DF: EL CAOS DEL TRANSPORTE PUBLICO

El hecho de que las autoridades capitalinas se quejan de la lentitud de los microbuseros para constituirse en empresas, por un lado, mientras que a los ex trabajadores de la Ruta 100, que ya formaron las suyas, les retardan innecesariamente la entrega de la concesión correspondiente, ilustra a las claras las incoherencias y las ineptitudes de una política oficial de transporte que, bajo su propia lógica, ha llegado a un callejón sin salida. Consecuentemente, el transporte público que, por sentido común, debiera ser una solución y un servicio para los habitantes de la urbe es uno de los problemas más graves e irritantes que enfrenta la ciudad.

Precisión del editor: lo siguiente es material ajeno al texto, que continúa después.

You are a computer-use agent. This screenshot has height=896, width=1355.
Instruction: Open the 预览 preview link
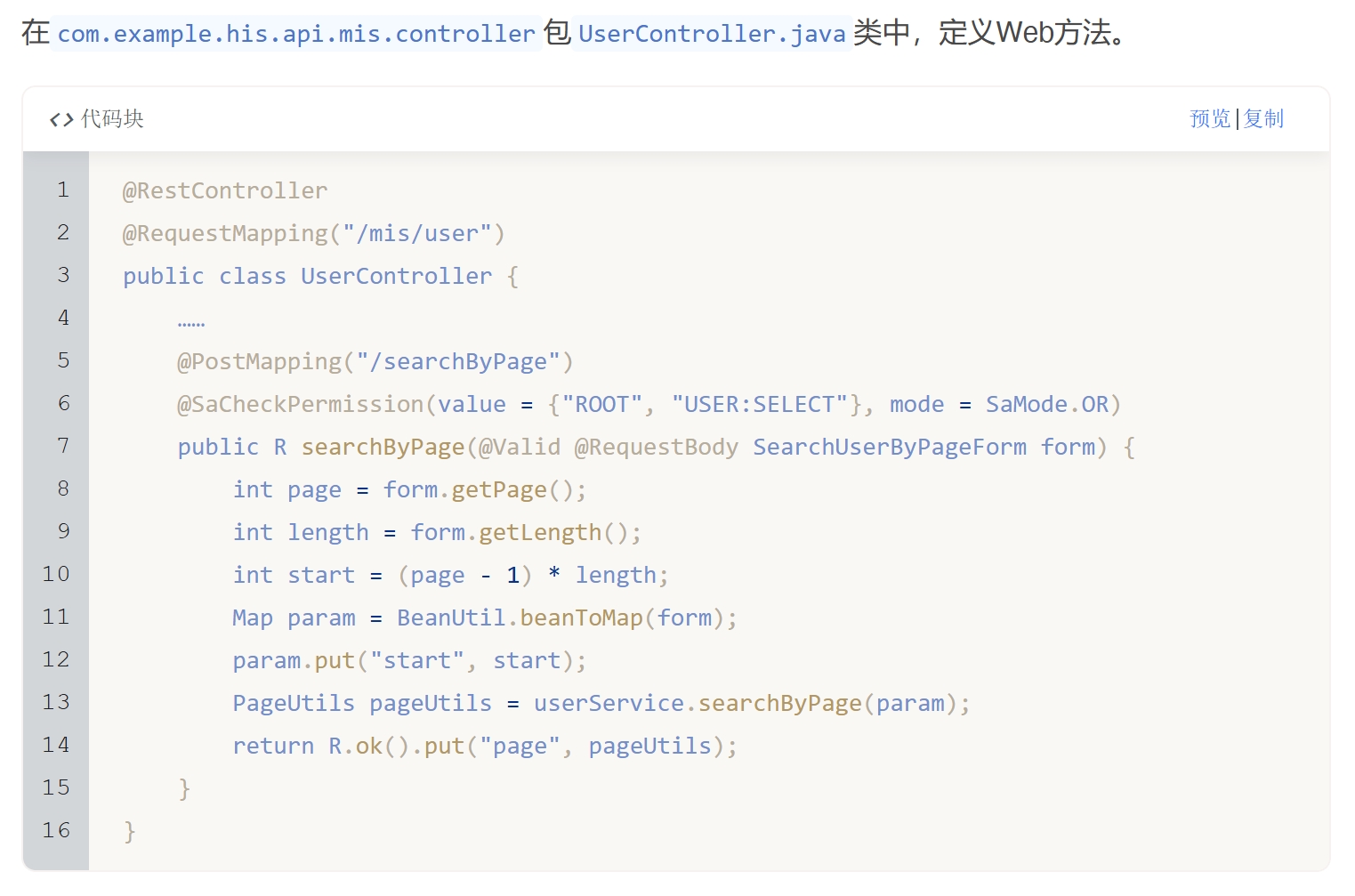(1210, 119)
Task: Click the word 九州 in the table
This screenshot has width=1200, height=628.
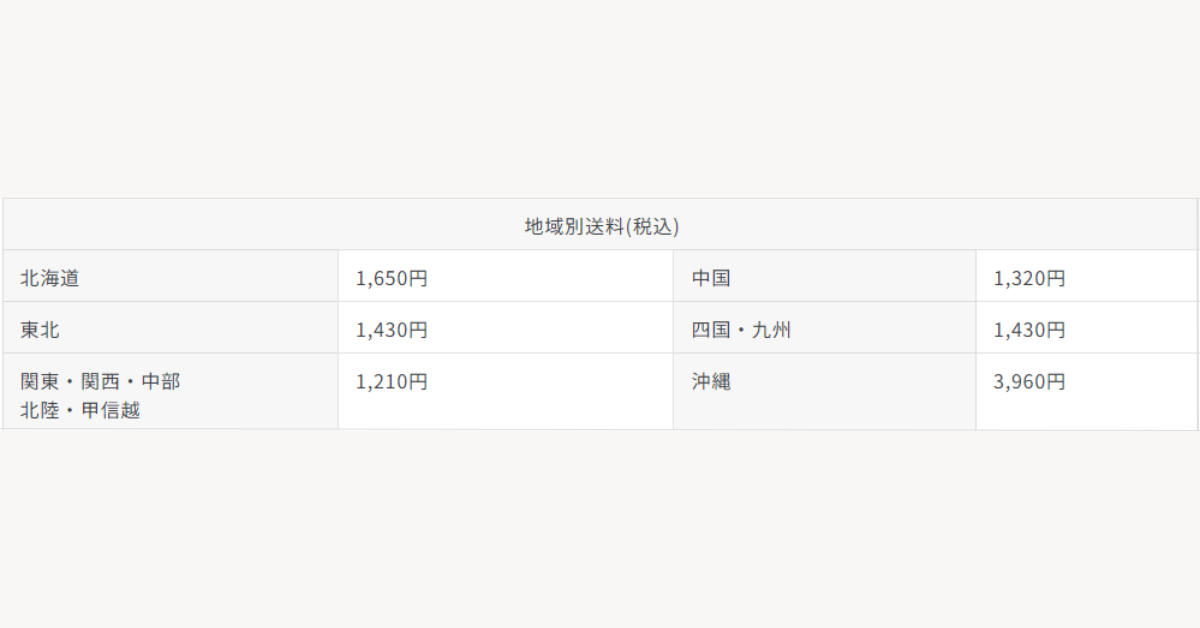Action: [771, 330]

En efecto, tal y como se encuentra hoy en día, la aglomeración que no sistema de transportes públicos de superficie representa una fuente de agobiantes amenazas para los capitalinos: desordenadora del tránsito vehicular; creadora de embotellamientos; contaminadora, origen de accidentes y sitio de asaltos a mano armada; terreno propicio para el abuso y la impunidad; caldo de cultivo de cacicazgos y conformación de grupos de poder ilegítimo; corruptora y corrompida; desordenadora y descontrolada; alentadora del taxi y del automóvil privado (a los cuales se recurre por razones de rapidez, comodidad y seguridad, y hasta por instinto de sobrevivencia), esta aglomeración no es producto como se argumenta desde el Departamento del Distrito Federal de un retraso en los planes gubernamentales, ni de escasez de financiamiento, ni de la incultura empresarial de los concesionarios. Es, por el contrario, el resultado de la falta de planificación, de la ausencia de una política coherente y continuada de transporte público, de los excesos privatizadores y de una tolerancia administrativa que sólo puede explicarse en el contexto de actos de corrupción.

La aplicación estricta de los principios del libre mercado y de la no intervención del Estado en la economía en el asunto del transporte público desembocan en una disyuntiva indeseable: el descontrol como resultado de la proliferación de microempresarios en el ramo, y la falta de financiamiento para las empresas de transporte. En ninguno de los dos escenarios puede descartarse la corrupción, como lo pruebanentre muchos otros ejemplosel tráfico de placas y los fraudes en el Grupo Havre. Y, en la medida en que una nueva municipalización del transporte suena a herejía en los círculos del poder, no puede avizorarse, desde su lógica, una respuesta oportuna, global y carente de perniciosos efectos secundarios para las necesidades de transporte de millones de capitalinos.

Resulta significativo, sin embargo, que los medios de transporte público que mejor funcionan hoy, en la capital del país, sean los operados por el Estado el metro, el tren ligero y los trolebuses y que, sin embargo, no se plantee una expansión significativa de tales medios y un fuerte incremento de su participación en el número total de viajes/persona como el factor central para solucionar la crisis del transporte urbano.Por desgracia, el actual gobierno de la ciudad parece haber sido desbordado por las malas decisiones heredadas, por su propia falta de claridad ante el problema y por su presumible debilidad política ante los grupos de interés que se han creado entre los concesionarios del transporte público de superficie. Es justificado dudar que, en el tiempo que le queda, sea capaz de aportar soluciones.

Por ello, es previsible que se encuentren respuestas satisfactorias para el transporte público en el contexto de las campañas electorales que, para elegir al gobierno de la ciudad, habrán de llevarse a cabo el año entrante. Es de esperar que la sociedad capitalina aproveche la oportunidad y se involucre en el debate, y que la disputa por el voto popular impulse a los candidatos a formular propuestas viables y eficaces para ordenar el transporte urbano.